I am trying to implement fmap for the following type:
data Tree a = Leaf a | Node a (Tree a) (Tree a) | Empty deriving (Eq,Show)
instance Functor Tree where
fmap _ Empty=Empty
fmap f (Leaf x)=Leaf (f x)
fmap f (Node t left right)=Node (f t) left right
I keep getting type mismatch error:
Error
* Couldn't match type `a' with `b'
`a' is a rigid type variable bound by
the type signature for:
fmap :: forall a b. (a -> b) -> Tree a -> Tree b
at Monad.hs:8:9-12
`b' is a rigid type variable bound by
the type signature for:
fmap :: forall a b. (a -> b) -> Tree a -> Tree b
at Monad.hs:8:9-12
Expected type: Tree b
Actual type: Tree a
Why do i get this error but when i am also applying fmap to the child nodes it compiles without problem:
fmap f (Node t left right) = Node (f t) (fmap f left) (fmap f right)
Does it mean that all a-s within the Tree must somehow become b-s ? and i am only dealing with the non-functor one in the first case ?
^
Does it mean that all
a-s within theTreemust somehow becomeb-s ? and i am only dealing with the non-functor one in the first case ? ^
Yes, that’s right.
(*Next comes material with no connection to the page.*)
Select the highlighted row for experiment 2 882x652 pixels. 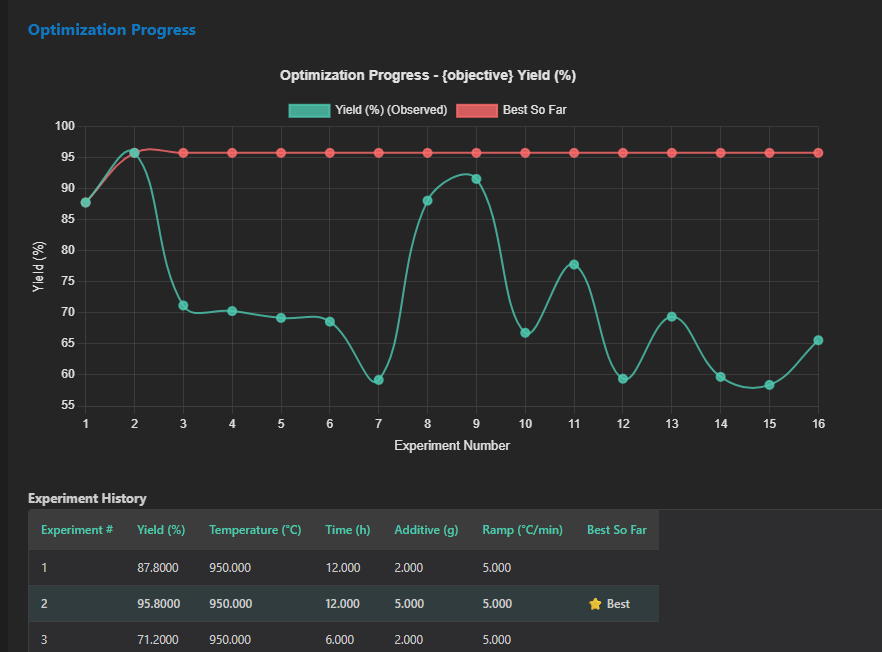coord(300,603)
You’re trying to implement fmap :: (a -> b) -> Tree a -> Tree b, but when you write:
fmap f (Node t left right) = Node (f t) left right
You’re attempting to call Node :: b -> Tree b -> Tree b -> Tree b with arguments f t :: b, left :: Tree a, and right :: Tree a. The only way you have of turning a Tree a into a Tree b is via fmap f :: Tree a -> Tree b, which is why this:
fmap f (Node t left right) = Node (f t) (fmap f left) (fmap f right)
Works as expected.